In later years, the term Space Task Group was ambiguously reused to refer to an ad hoc committee appointed by the president to recommend human spaceflight programs, usually chaired by the vice president. For instance, President Richard Nixon appointed such a group in February 1969 to outline a post-Apollo spaceflight strategy, chaired by Vice President Spiro T. Agnew.

==History==
Created on November 5, 1958, the Space Task Group was headed by Robert Gilruth. Originally it consisted of 45 people, including eight secretaries and "computers", the occupational title for women who ran calculations on mechanical adding machines. Of its 37 engineers, 27 were from Langley Research Center, and 10 had been assigned from Lewis Research Center in Cleveland, Ohio. Original members of the group included Charles Donlan, Gilruth's deputy; Max Faget, head of engineering; Chuck Mathews, head of flight operations; Chris Kraft, also in flight operations; and Glynn Lunney, who at 21 was the youngest member of the group. The head of the public affairs office was John "Shorty" Powers.

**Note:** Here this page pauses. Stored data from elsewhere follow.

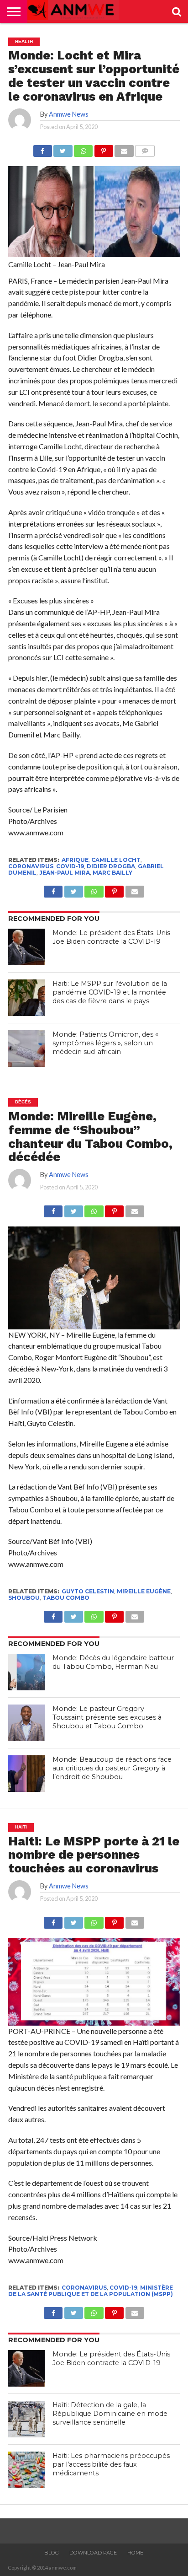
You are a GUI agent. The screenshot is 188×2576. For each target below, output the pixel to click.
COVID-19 (70, 866)
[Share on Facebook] (42, 148)
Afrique (75, 859)
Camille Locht (116, 859)
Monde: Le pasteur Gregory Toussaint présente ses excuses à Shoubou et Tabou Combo (107, 1717)
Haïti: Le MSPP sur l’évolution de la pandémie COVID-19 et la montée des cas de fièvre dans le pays (109, 992)
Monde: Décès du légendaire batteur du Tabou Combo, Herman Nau (113, 1662)
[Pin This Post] (103, 148)
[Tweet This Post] (63, 148)
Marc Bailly (112, 872)
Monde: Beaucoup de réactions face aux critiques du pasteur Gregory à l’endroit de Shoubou (112, 1767)
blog (51, 2552)
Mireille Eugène (144, 1591)
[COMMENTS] (145, 148)
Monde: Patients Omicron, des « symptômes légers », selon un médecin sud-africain (105, 1042)
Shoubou (24, 1597)
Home (135, 2552)
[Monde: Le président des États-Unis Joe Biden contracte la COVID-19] (26, 947)
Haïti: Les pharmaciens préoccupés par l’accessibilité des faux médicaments (111, 2464)
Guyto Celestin (88, 1591)
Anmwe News (69, 114)
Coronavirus (30, 866)
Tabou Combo (65, 1597)
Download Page (93, 2552)
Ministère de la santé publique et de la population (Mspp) (90, 2290)
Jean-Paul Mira (64, 872)
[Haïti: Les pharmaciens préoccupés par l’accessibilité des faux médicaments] (26, 2470)
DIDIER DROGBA (111, 866)
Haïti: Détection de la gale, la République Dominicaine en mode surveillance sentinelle (109, 2413)
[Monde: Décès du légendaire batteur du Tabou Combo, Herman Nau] (26, 1672)
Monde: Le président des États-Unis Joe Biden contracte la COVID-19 (111, 937)
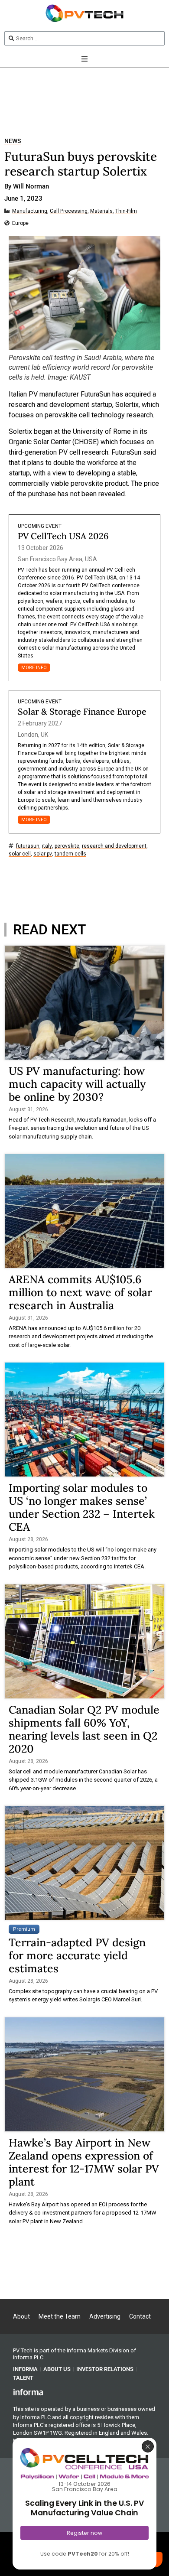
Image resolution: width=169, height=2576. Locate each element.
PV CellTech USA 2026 (63, 535)
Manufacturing (29, 211)
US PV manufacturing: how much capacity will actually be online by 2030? (77, 1084)
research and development (114, 846)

In 1959, the group was expanded by the addition of 32 engineers from Canada, who had been left without jobs when the Avro Arrow project was cancelled. These new engineers included Jim Chamberlin, George Harris, John Hodge, Owen Maynard, Bryan Erb, Rodney Rose, and Tecwyn Roberts.

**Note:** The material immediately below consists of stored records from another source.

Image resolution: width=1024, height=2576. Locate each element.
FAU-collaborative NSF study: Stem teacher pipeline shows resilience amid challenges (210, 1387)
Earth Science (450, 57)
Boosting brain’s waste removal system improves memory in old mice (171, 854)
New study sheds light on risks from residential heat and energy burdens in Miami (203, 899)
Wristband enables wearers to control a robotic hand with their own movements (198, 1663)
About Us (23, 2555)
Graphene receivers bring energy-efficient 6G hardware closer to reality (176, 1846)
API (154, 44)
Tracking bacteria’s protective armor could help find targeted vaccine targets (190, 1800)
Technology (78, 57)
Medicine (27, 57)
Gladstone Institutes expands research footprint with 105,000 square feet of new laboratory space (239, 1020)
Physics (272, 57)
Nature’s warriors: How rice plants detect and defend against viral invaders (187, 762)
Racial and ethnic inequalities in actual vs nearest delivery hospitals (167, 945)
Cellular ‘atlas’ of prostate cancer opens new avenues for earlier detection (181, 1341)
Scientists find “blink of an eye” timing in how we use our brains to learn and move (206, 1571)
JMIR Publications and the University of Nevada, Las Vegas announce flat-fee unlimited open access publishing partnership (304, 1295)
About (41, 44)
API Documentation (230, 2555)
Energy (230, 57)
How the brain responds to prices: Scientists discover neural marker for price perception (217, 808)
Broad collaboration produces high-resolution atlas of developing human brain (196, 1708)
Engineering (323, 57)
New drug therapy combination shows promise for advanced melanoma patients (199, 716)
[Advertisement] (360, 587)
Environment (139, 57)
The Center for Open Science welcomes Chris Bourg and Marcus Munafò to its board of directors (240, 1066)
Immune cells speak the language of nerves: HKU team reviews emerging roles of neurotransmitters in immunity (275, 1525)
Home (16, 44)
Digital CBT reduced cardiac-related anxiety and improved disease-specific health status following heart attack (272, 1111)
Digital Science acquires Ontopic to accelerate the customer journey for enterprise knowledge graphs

After President John F. Kennedy set the national goal on May 25, 1961, of landing a man on the Moon by the end of the 1960s and bringing him back to Earth, it became clear to NASA administrator James E. Webb that Gilruth would need a much larger organization and facilities, in fact a new dedicated NASA center, to administer US human spaceflight programs. Webb got the approval of Kennedy, and the Congress, and in August 1961 appointed a team to select a site for the new center. On September 19, Webb announced the new Manned Spacecraft Center (MSC) would be built on a Houston, Texas, site donated by Rice University. Gilruth immediately began the transition of his Task Group into the new MSC, planning his increased staff organization and its move to Houston, using temporary leased office and test facility space on 12 sites while the new facility was being built. By September 1962, his organization was moved to Houston and construction had begun, effectively marking the end of the Task Group. The MSC facility was completed in September 1963.

==Reuse of the name==
The National Aeronautics and Space Act of 1958, which established NASA, also directed the president of the United States to chair a National Aeronautics and Space Council (later the National Space Council), including the secretaries of state and defense, the NASA Administrator, the Chairman of the Atomic Energy Commission, and any additional members that the president chose to appoint. This council was tasked with making recommendations on the direction of the US civilian and military space programs. Occasionally this council was referred to as a "Space Task Group". President John F. Kennedy persuaded Congress to modify the law to give him the authority to appoint the vice president to chair the council in his place. As the Apollo program reached its climax in 1969, President Richard M. Nixon directed Vice President Spiro T. Agnew's "Space Task Group" to recommend a future direction of the US human spaceflight program. Agnew enthusiastically supported an ambitious Space Transportation System program including reusable spacecraft, permanent Earth and Lunar stations, and human flight to Mars. However, Nixon knew the mood in the US Congress would not continue to sustain funding at the level of Apollo, and cut these plans back to only the development of the Space Shuttle, with possible eventual establishment of an Earth orbital space station.